Oh, I DO live in Missouri, but you see... it isn't really America. When you live in a place where your child is locked in a closet in public school by officials with impunity, and you hear the shock and horror from your foreign friends about how barbaric your country is, you realize... it isn't really America anymore. When you find yourself explaining to a foreign social worker that an anonymous phone call is all it takes to ruin your life, to find your children gone and yourself labelled as a child abuser, you realize... it isn't really America.
I look at the news of the FLDS parents and the things they felt they had to consent to to get their children back. I'd agree to almost anything as well! But look at the list, which includes not being able to leave the state or travel more than 100 miles. Allowing your children physical and mental evaluations at any time. OH my goodness. Please think of the horror of these families and the idea of their five-year-old girls being inspected with a speculum any time some little Miss Priss decides maybe it's warranted. Horrible.
I've also been reading about pre-written DUI reports for police officers. They just have to write in name and address and then select-with-mouse the offense description (As I leaned in the cab of the car to retrieve the license, I encountered the smell of alcohol on defendant's breath... Defendant wobbled 2-4 inches off the line during the walking test...). I've heard of people getting pulled over who have NOT been drinking, charged with DUI offenses. Red light cameras going crazy. Children kissing in first grade and it being treated like a sex offense.

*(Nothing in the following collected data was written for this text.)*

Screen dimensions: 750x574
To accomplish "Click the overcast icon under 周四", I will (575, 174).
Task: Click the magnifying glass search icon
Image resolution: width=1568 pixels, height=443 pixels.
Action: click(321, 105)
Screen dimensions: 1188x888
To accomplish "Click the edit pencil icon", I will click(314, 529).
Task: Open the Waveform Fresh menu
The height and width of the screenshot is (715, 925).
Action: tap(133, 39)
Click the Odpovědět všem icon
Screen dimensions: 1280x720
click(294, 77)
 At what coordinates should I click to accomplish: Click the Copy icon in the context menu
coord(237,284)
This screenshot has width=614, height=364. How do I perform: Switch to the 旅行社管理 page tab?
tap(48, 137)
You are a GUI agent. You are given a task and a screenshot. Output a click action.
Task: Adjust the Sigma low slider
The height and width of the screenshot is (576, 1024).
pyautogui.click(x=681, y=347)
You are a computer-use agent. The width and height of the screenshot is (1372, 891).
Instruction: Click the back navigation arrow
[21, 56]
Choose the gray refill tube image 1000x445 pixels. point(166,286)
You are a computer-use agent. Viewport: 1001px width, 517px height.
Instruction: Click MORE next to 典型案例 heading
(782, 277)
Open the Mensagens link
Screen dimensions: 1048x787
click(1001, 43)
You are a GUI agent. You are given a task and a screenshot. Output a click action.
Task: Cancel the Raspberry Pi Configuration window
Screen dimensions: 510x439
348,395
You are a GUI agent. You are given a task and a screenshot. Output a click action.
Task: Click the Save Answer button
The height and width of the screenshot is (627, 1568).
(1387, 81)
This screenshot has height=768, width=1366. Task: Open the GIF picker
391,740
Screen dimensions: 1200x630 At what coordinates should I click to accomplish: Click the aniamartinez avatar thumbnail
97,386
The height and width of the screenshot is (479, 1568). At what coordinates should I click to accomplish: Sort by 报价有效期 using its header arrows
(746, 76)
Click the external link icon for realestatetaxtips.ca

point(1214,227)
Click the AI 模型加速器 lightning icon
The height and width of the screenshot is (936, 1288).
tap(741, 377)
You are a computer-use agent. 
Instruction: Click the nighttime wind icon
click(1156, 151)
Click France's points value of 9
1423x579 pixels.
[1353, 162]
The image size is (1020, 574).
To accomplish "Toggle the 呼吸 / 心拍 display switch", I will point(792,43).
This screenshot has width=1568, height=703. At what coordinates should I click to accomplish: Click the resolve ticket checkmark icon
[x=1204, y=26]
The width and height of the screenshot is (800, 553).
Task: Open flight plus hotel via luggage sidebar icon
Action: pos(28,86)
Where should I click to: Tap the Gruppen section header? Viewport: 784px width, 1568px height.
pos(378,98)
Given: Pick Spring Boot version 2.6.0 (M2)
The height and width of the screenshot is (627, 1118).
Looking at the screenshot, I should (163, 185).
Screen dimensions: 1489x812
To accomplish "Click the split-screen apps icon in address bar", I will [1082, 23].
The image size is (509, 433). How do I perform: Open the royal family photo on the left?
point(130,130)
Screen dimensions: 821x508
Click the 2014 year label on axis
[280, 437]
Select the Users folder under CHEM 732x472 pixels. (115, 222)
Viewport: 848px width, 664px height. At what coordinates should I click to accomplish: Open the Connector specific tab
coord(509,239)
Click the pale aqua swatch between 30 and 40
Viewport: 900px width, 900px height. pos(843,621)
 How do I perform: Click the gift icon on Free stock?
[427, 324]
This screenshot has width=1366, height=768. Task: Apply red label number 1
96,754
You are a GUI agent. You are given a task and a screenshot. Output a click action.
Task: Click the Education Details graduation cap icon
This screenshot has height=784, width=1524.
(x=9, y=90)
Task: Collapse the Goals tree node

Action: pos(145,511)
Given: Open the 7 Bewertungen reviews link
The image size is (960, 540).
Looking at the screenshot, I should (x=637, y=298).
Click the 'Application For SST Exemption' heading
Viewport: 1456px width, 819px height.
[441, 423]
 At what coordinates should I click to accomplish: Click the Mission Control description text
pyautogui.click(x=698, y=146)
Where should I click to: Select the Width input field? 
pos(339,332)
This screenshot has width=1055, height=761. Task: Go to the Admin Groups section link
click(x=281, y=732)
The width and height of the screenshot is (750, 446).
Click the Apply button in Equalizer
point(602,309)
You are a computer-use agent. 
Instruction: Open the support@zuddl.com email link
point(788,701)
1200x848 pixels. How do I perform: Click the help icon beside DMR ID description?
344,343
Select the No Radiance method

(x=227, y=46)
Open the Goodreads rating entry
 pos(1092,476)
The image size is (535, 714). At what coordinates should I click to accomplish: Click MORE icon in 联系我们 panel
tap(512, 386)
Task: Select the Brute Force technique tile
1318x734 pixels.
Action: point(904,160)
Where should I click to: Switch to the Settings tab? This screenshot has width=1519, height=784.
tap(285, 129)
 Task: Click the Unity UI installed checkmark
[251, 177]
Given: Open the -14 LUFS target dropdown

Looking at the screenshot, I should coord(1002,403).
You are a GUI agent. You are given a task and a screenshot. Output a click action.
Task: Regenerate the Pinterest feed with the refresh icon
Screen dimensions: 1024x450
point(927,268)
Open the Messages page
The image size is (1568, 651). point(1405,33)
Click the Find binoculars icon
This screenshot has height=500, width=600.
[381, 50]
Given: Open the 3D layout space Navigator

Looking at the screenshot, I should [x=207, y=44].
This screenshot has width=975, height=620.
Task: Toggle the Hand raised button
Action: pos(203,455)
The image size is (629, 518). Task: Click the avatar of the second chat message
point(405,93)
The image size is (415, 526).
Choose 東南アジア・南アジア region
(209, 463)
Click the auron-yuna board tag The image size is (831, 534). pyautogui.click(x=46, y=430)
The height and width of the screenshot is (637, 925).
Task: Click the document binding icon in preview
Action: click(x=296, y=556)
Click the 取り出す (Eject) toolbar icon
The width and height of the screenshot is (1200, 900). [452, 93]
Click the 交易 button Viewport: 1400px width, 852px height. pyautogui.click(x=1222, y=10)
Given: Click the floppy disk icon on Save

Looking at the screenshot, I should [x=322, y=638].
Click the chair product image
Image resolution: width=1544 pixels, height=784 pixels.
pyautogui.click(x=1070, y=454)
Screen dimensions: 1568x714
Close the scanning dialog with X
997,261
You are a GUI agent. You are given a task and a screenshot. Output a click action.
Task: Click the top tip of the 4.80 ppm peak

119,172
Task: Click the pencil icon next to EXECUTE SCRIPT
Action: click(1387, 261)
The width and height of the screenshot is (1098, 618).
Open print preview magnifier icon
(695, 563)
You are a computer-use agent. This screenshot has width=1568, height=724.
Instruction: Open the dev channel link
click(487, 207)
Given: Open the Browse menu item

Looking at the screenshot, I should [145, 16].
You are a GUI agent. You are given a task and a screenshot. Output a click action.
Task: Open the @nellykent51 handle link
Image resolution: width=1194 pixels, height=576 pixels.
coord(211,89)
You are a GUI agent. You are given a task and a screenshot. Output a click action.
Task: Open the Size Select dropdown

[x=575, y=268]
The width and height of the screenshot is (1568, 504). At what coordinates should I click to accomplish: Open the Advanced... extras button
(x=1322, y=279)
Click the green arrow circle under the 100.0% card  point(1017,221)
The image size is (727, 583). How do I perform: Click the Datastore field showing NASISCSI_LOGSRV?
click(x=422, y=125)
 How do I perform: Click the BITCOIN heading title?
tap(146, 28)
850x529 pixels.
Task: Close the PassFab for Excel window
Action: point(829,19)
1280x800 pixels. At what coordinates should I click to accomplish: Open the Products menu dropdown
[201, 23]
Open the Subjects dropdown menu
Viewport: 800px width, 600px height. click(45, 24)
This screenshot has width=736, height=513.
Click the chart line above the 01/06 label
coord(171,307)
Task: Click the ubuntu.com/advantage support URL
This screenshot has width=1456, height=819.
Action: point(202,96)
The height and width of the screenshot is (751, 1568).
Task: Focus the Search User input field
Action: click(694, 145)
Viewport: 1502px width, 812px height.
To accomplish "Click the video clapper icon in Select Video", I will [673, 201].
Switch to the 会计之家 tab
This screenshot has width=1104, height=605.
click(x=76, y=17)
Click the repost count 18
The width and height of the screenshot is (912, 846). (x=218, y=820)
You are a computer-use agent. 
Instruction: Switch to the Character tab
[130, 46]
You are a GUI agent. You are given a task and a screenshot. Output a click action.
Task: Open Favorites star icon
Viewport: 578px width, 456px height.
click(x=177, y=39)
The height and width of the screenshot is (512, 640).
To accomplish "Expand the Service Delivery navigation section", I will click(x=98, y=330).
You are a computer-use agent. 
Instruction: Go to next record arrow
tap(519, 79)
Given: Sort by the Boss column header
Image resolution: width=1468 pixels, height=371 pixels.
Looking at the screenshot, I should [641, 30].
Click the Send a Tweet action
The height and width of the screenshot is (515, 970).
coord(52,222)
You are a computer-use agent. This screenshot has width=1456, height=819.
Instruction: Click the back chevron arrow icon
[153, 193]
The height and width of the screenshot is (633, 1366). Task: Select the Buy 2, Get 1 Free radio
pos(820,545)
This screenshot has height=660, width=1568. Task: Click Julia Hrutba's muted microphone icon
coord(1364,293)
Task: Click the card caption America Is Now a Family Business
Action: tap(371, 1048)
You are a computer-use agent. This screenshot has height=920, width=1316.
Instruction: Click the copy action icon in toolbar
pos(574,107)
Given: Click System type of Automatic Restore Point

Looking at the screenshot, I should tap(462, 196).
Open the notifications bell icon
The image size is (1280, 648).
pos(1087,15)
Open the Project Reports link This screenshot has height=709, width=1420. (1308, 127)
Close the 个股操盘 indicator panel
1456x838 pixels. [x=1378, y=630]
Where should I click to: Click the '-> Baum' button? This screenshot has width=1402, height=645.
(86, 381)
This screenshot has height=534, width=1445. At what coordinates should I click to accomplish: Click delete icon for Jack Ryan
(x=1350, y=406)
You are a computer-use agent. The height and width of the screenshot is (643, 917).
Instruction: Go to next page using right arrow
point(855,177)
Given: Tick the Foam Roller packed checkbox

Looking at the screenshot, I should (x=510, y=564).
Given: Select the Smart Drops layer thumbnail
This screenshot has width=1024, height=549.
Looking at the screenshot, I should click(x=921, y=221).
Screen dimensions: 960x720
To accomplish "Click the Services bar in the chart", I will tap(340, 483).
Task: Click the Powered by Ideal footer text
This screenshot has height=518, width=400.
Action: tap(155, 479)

Zero tolerance for cough drops. And AMERICAN citizens held without trial in Guantanamo?
Where are we? How did things get to this point?
I'm teaching my children American Revolutionary history, and the sad thing is, I don't see why they bothered. Taxation without representation is actually pretty common: my husband MUST pay 2% of his gross earnings to Kansas City, but because we do not live in the city proper we may not vote for mayor or bond issues, etc. Not to get too personal, but that's more than Uncle Sam himself gets out of us each year once you figure in all of Daddy's little deductions. Yet we can't vote. Might as well have sent our money to King George and have done with it. (We'd at least have had the cool accent to show for it.) History seems to indicate that we'd have gotten rid of slavery sooner that way, too, without that bloody Civil War.
Why did the revolutionaries take a few pennies on a jar of paint or a crate of tea so seriously? And why don't we? I haven't found a satisfactory answer in my third grade Bob Jones curriculum yet. On the one hand, we're going to learn about inalienable rights from God and the good patriotic spirit of the Founders etc., yet in Bible class, we learn to submit to those in authority.